With violence steaming from conflict minerals in Sierra Leone, the Democratic Republic
of the Congo, Angola, and Liberia, it is clear that the problem is particularly severe. Although
there are countless reasons why the conflict minerals are a problem and it is clearly demonstrated
that the conditions surrounding the sites where the minerals are extracted from the land,
countries such as the United States, benefit from these harsh extractions. As previously stated,
the United States is a huge benefiter of the conflict mineral, Coltan, because of the minerals use
in smart phones.
Organizations, such as the Institute for Interconnecting and Packaging Electronic Circuits
(IPC) along with other affected companies and industry associations have been working for
several years to find a solution that will cut off revenue received by rebel groups in the Congo.

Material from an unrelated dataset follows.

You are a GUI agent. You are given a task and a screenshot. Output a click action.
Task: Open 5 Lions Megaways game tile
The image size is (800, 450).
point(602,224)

from the trade of minerals used in electronics and other products. Efforts by the U.S. Congress,
human rights groups, non-governmental organizations (NGOs), the European Union, and
industry are underway to improve transparency of “conflict minerals,” columbite-tantalite
(coltan), cassiterite, wolframite (ores for tantalum, tin, and cobalt, respectively) and gold, in the
supply chain.
Although farther northern west geographically and not being a resource for the conflict
minerals, there are many ways in which Senegal can help assist the ending of the usage and
trafficking of the conflict minerals. Partnership is a huge thing to consider when a problem
becomes and involves more than a single country and when it becomes as severe as the mineral
conflict. Senegal needs to partner with other countries with higher authority and better financed,
such as the U.S, to diplomatically solve the problems as quickly and efficient as possible. What
needs to be considered and pondered is how this possible solution would affect other countries,
directly and indirectly, as a result of the changes made.